Though it’s a small thing in the scheme of things, I do love the front ports on the Mac Studio. Being able to plug devices like your phone or headphones into the USB-C ports to charge is much easier, as is connecting external devices. The same goes for quickly plugging in an SD card. It’s a sign that this machine is designed for busy professionals.
And that’s what the Mac Studio is, a machine for professionals. I’m sure many consumers will buy it, but this is a computer built to work – as much as the Mac Pro is. These will grace design studios, publishing houses, music studios and edit suites across the land. If you need that kind of performance, without going to the brain-the-size-of-a-planet chip that the M2 Ultra offers, then the Mac Studio M2 Max is the machine for you.

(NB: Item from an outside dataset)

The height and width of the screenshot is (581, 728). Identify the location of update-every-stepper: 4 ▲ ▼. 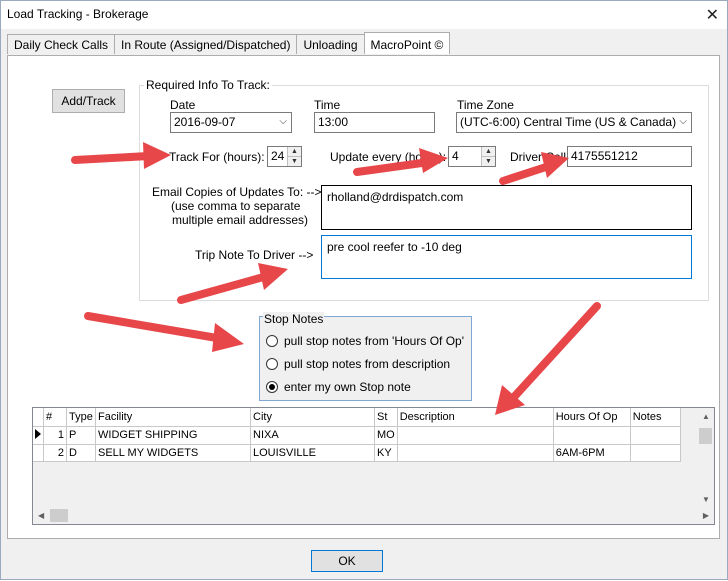
(472, 156).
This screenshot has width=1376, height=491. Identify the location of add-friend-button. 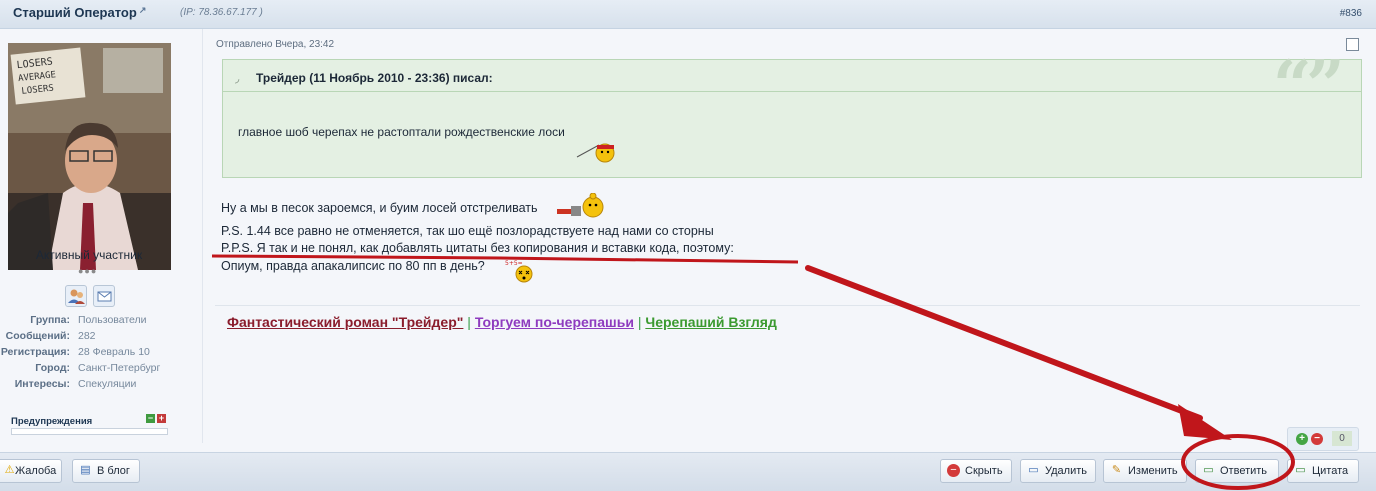
(76, 296).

What is quite nice about the Apple range right now is that if the Mac Studio M2 Mac doesn’t quite suit your needs, there’s a good range of alternatives that probably have what you’re looking for – with the exception of maybe an iMac Pro.
For many users debating whether they need the power of the Mac Studio, the Mac Mini M2 Pro is a viable option. If you opt for a high specced model, the performance difference here isn’t that extreme and you will save yourself a good amount of cash. You don’t get the front ports, the extra thermal architecture or the SDXC card slot though.
An alternative for the more mobile user would be the MacBook Pro 16-inch M2 Pro. Not only is this an awesome machine with an impressive mini-LED display, but it still features the powerful M2 Pro chip. This means you have power on the move, and you can always plug into to an external monitor when working from home.